Two lines below mark the span: the one containing "Viewport: 677px width, 460px height." and the one containing "Image resolution: width=1160". Set down both, plus every line between, exactly as they stand, and nothing else.

# # #

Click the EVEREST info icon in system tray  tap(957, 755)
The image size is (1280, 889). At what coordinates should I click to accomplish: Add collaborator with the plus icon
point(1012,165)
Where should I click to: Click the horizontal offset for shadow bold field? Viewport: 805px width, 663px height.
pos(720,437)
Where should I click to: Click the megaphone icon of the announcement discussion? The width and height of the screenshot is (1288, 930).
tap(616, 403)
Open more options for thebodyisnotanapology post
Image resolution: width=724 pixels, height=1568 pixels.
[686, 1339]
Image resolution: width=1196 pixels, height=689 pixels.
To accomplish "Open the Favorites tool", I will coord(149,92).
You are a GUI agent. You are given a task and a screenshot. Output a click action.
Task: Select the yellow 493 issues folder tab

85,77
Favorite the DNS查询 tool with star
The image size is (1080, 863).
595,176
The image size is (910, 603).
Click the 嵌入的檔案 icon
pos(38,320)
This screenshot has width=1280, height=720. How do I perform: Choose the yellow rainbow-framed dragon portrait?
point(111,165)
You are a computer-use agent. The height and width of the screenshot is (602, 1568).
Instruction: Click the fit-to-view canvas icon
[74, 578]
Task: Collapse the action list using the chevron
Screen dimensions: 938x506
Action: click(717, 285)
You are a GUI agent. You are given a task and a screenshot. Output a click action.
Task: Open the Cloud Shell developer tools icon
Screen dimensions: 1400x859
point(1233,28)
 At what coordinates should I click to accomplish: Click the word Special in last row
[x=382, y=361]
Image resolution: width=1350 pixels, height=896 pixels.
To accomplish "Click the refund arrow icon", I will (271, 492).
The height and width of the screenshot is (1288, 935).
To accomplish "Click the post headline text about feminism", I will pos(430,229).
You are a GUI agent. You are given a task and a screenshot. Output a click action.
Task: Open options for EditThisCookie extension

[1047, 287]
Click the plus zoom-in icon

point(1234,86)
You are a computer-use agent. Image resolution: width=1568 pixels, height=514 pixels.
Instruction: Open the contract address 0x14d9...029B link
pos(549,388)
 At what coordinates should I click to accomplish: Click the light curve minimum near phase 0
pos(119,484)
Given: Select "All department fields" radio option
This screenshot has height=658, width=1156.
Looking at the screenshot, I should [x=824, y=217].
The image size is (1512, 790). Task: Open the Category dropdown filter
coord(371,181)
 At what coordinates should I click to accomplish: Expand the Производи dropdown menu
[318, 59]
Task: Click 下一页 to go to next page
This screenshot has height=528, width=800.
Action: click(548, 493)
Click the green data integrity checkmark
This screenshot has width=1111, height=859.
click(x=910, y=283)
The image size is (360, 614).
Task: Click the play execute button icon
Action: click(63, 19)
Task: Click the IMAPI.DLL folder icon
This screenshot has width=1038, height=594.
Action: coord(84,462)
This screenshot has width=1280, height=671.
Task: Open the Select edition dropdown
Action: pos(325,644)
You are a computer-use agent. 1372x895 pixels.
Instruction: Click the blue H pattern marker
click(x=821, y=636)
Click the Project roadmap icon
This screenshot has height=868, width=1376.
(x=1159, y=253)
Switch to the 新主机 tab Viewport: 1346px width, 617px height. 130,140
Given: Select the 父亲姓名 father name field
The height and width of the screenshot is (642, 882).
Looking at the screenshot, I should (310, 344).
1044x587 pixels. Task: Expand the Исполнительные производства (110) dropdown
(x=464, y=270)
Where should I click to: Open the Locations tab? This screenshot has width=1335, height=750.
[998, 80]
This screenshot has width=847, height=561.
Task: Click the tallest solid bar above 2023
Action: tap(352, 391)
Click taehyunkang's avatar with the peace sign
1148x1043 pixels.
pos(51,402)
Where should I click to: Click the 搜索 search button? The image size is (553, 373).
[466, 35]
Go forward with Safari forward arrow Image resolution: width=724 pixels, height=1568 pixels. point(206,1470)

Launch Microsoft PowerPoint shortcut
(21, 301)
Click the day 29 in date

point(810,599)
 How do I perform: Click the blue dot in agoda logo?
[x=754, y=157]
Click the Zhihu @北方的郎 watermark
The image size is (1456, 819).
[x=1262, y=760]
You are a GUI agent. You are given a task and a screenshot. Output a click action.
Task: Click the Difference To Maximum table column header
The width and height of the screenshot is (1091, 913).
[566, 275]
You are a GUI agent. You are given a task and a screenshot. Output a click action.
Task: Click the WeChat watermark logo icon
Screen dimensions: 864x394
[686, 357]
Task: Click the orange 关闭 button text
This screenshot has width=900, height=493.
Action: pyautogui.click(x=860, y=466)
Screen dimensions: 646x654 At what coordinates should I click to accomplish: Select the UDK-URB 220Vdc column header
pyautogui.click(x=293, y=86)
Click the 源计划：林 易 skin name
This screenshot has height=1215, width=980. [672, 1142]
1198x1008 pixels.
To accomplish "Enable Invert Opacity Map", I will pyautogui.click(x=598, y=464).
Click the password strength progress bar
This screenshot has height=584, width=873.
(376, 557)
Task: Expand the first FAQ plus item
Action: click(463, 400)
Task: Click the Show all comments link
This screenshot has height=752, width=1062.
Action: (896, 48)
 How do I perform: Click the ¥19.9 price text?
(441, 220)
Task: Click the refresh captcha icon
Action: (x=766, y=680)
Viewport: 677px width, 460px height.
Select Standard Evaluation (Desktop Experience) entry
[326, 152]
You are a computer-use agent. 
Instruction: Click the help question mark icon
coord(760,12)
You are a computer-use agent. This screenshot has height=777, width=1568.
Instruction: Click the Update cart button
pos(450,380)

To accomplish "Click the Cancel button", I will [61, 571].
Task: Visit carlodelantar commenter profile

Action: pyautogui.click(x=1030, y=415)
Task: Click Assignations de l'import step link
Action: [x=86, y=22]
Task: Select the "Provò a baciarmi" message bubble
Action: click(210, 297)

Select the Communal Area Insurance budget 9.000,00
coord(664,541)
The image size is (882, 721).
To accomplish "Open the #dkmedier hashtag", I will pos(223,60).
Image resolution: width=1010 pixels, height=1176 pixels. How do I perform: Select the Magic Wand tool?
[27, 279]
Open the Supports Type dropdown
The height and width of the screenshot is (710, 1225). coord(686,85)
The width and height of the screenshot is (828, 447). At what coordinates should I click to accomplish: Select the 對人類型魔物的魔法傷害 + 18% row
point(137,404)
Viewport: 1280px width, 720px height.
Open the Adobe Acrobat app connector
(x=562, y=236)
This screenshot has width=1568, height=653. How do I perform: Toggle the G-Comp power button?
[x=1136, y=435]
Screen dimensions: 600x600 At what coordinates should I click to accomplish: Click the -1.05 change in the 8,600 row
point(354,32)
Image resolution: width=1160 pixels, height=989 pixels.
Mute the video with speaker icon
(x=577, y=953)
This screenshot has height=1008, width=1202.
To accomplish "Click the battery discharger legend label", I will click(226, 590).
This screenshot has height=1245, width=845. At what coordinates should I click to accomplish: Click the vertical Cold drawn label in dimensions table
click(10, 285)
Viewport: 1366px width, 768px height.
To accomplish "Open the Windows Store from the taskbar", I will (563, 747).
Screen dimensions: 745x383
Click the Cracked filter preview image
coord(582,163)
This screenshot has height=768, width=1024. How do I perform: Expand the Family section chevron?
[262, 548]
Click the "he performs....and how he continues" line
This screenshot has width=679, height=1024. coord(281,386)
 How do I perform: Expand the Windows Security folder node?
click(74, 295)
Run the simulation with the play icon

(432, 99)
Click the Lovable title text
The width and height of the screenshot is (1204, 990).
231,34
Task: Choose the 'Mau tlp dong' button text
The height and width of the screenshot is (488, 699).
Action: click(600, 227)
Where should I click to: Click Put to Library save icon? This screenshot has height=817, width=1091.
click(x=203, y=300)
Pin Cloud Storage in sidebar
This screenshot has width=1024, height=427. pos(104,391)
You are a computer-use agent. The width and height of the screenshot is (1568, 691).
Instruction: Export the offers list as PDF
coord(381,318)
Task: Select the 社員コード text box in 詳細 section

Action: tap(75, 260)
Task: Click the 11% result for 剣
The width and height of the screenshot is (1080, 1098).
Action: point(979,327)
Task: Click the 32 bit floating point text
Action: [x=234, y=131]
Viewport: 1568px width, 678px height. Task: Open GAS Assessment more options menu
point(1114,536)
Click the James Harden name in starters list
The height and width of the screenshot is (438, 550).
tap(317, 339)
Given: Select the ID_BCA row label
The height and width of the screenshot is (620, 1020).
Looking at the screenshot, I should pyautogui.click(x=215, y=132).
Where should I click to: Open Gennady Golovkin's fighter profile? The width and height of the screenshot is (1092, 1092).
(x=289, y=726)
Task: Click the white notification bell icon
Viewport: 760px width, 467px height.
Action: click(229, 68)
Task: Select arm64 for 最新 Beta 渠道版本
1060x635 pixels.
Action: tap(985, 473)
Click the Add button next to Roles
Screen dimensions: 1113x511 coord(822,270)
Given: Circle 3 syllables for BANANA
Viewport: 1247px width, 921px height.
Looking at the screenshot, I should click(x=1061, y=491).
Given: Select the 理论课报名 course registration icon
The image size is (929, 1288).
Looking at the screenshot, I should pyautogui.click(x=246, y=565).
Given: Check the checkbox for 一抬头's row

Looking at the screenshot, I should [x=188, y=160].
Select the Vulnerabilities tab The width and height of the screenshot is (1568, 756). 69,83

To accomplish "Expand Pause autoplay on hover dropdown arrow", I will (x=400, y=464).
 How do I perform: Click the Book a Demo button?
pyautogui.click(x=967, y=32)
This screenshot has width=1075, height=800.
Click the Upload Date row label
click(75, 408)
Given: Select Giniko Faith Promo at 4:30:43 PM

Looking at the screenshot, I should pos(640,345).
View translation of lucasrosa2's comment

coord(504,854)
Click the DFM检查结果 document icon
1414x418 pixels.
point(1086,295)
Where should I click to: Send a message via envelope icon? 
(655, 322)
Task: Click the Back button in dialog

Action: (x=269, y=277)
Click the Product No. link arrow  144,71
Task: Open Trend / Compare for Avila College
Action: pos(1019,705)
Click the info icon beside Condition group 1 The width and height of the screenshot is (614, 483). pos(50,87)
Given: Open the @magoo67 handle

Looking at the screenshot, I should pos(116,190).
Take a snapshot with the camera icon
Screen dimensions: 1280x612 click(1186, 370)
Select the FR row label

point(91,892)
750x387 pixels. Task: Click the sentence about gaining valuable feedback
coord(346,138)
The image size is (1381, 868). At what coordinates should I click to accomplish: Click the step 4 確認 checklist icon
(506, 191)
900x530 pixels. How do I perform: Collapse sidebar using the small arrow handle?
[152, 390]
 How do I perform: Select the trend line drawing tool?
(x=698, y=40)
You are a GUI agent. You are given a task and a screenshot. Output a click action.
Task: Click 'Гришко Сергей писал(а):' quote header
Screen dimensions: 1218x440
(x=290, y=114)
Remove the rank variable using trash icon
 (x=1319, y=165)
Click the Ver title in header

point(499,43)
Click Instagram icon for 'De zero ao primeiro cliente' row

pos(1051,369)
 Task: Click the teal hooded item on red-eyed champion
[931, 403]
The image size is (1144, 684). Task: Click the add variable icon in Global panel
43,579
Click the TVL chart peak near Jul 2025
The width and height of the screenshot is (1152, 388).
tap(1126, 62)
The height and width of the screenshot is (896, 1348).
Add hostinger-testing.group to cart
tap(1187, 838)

# # #

▶ _Response to this task_
Viewport: 677px width, 460px height.
Select Standard Evaluation (Desktop Experience) entry
[326, 152]
You are a computer-use agent. 
Instruction: Click the help question mark icon
coord(760,12)
You are a computer-use agent. This screenshot has height=777, width=1568.
Instruction: Click the Update cart button
pos(450,380)

To accomplish "Click the Cancel button", I will [61, 571].
Task: Visit carlodelantar commenter profile

Action: pyautogui.click(x=1030, y=415)
Task: Click Assignations de l'import step link
Action: [x=86, y=22]
Task: Select the "Provò a baciarmi" message bubble
Action: click(210, 297)

Select the Communal Area Insurance budget 9.000,00
coord(664,541)
The image size is (882, 721).
To accomplish "Open the #dkmedier hashtag", I will pos(223,60).
Image resolution: width=1010 pixels, height=1176 pixels. How do I perform: Select the Magic Wand tool?
[27, 279]
Open the Supports Type dropdown
The height and width of the screenshot is (710, 1225). coord(686,85)
The width and height of the screenshot is (828, 447). At what coordinates should I click to accomplish: Select the 對人類型魔物的魔法傷害 + 18% row
point(137,404)
Viewport: 1280px width, 720px height.
Open the Adobe Acrobat app connector
(x=562, y=236)
This screenshot has width=1568, height=653. How do I perform: Toggle the G-Comp power button?
[x=1136, y=435]
Screen dimensions: 600x600 At what coordinates should I click to accomplish: Click the -1.05 change in the 8,600 row
point(354,32)
Image resolution: width=1160 pixels, height=989 pixels.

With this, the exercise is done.